__TASK SET__
a: List every year written as four digits in the passage on the University of London Union.
b: Resume the passage on the University of London Union right after its final sentence.
[[ EXCERPTED PASSAGE, beginning ]]
ULU was founded in 1921, originally as the University of London Union Society, and moved into its main building on Malet Street, near Senate House, in 1957. It represented students to the university and beyond, whilst also providing support and resources to the students' unions of individual colleges.

On 3 May 2013, the University of London announced that the union would cease to exist. This move was condemned by some students and campaign groups, who ran a campaign to keep the building in student hands. Other students however welcomed the move; this was in part due to fears that the union was undemocratic, as it recorded a very low election turnout of just 2%. This was against the backdrop of higher turnouts at other students' union elections.

At the time of its closure it was one of Europe's largest students' unions representing over 120,000 University of London students.

Upon the University of London Union's abolition its former building and its website were rebranded as Student Central, London, and operated by the former staff of ULU employed by the University of London. It offered full membership to University of London students, and associate membership to other university students and members of other groups.

In March 2017 the promoter and event management company VMS Live agreed a deal with Student Central to bring live music back to the former ULU venue.

==Activities==
ULU aimed to represent the diverse students and students' unions of the University of London.

The ULU building and venue was widely known as one for gigs that launched major artists such as the Kaiser Chiefs and Goldfrapp. At one point in the early 1990s, future comedy superstar Ricky Gervais managed the venue.
[[ EXCERPTED PASSAGE, end ]]
[[ EXTRACTED RECORDS, beginning ]]
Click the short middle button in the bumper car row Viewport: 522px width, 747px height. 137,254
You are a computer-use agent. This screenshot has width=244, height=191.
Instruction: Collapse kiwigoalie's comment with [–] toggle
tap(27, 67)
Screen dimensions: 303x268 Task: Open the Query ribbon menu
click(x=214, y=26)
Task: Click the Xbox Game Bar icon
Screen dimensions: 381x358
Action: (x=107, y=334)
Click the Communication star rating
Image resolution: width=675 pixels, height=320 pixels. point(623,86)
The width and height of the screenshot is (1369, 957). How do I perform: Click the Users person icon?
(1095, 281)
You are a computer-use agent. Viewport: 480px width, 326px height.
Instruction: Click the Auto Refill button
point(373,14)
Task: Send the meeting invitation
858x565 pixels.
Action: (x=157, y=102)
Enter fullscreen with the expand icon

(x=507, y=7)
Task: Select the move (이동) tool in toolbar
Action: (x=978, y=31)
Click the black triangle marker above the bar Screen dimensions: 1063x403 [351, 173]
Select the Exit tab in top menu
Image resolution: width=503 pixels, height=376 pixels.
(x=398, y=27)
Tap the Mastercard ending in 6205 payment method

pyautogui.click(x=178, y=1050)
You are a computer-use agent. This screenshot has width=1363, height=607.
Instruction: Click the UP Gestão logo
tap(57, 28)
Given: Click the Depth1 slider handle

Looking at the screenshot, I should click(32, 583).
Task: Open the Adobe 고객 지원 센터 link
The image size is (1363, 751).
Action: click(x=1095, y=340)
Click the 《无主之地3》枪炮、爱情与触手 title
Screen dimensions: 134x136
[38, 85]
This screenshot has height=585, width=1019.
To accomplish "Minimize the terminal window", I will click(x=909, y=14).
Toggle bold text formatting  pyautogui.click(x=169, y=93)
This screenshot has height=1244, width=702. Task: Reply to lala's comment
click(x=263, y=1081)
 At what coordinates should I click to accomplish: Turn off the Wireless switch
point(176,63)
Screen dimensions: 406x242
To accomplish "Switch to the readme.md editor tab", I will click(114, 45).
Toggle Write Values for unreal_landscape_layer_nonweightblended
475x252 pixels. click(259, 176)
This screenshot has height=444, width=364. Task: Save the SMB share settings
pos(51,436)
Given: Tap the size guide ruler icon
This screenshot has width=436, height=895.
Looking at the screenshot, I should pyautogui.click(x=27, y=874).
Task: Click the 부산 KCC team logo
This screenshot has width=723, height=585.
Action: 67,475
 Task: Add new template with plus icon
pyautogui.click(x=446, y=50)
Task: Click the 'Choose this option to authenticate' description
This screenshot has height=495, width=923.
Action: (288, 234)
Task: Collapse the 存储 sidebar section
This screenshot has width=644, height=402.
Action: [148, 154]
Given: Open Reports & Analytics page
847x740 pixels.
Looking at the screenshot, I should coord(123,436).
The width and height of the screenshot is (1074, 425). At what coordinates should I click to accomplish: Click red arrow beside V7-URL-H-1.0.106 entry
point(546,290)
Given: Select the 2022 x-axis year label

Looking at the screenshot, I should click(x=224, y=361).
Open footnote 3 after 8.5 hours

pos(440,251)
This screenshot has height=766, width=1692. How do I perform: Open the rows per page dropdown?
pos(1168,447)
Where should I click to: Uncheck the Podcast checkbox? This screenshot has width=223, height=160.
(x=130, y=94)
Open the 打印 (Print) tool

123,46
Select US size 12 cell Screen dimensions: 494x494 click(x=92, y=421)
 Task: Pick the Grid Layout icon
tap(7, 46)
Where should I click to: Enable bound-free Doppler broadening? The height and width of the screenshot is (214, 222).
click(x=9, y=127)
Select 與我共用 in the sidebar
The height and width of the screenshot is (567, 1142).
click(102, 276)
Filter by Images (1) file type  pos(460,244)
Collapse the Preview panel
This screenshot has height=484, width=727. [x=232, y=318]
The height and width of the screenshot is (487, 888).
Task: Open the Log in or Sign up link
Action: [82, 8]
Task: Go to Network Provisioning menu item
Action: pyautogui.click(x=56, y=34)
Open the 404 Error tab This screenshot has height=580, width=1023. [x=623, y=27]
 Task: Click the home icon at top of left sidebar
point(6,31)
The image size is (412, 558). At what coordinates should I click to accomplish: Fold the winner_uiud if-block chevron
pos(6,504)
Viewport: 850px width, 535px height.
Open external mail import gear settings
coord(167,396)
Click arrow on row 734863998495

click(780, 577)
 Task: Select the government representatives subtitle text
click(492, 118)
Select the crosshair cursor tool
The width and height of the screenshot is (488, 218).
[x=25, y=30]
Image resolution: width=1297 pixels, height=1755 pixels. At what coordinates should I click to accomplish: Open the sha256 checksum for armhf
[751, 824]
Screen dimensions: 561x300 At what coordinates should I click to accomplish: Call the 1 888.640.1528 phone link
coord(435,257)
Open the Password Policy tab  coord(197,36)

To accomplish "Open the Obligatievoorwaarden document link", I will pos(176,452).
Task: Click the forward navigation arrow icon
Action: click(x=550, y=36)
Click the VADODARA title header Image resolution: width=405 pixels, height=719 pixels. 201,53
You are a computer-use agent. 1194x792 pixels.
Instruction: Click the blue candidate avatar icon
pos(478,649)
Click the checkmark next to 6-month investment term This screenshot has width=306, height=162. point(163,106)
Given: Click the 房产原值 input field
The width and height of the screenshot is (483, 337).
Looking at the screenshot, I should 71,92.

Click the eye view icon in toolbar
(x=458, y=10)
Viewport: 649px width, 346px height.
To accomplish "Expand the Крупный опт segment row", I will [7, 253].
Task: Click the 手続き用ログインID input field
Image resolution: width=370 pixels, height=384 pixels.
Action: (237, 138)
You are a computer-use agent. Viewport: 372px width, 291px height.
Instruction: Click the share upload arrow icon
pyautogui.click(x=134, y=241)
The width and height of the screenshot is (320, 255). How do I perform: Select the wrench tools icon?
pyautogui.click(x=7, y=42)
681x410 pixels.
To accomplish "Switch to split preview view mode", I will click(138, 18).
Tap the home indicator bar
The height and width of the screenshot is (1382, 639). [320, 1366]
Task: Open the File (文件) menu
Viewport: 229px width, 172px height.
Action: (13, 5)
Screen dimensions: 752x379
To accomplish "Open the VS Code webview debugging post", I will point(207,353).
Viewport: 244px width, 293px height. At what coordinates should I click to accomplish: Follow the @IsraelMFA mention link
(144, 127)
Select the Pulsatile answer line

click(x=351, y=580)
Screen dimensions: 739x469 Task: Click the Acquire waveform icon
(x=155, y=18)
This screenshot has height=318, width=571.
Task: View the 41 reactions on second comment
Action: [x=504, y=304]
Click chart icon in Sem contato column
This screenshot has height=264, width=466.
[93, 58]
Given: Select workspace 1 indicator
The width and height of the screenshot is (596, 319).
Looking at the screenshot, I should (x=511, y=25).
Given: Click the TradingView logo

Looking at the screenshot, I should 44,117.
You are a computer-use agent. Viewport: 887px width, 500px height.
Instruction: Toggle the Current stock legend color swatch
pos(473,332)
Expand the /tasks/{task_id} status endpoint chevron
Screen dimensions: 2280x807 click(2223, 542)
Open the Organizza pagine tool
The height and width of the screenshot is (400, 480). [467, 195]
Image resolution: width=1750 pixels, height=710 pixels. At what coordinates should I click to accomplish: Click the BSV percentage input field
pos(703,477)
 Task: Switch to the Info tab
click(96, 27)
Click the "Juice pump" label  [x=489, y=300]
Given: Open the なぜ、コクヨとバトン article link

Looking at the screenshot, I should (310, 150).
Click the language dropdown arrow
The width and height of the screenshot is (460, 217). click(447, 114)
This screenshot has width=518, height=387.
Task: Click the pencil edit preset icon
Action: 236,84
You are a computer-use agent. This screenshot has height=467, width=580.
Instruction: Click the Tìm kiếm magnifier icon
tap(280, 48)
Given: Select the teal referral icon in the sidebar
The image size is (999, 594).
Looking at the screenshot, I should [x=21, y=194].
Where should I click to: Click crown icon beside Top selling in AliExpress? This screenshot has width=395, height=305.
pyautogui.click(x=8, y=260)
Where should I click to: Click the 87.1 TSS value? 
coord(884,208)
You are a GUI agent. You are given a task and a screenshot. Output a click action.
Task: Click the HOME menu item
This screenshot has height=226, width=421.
[[ EXTRACTED RECORDS, end ]]
__ANSWERS FOR THE EXERCISE__
a: 1921, 1957, 2013, 2017

b:
The union funded and published a student newspaper, London Student, although the editorial content was not controlled by the union as a whole but solely by the elected Editor. London Student was relaunched as a co-operative in January 2015.

===Sports===
One of ULU's main activities was the provision of Sport Leagues and Sport Clubs. The leagues originally only included teams within the University of London. Now they include University teams from the London area that are not in UoL. The governance of these is carried out by Sports Officers from the Universities and Colleges Students' Unions that have at least one sports team in the league. The sports leagues are also supported by the Friends of University of London Sport, whose members were former Sports Officers from within the University of London.

The union was home to Central London's largest swimming pool.

In 2015, the UL Athletics and XC club established the London Colleges Athletics Series (LCAS) along with King's College London, University College London and Imperial College London. LCAS has since merged with the long-standing London Colleges League to form the London Universities and Colleges Athletics.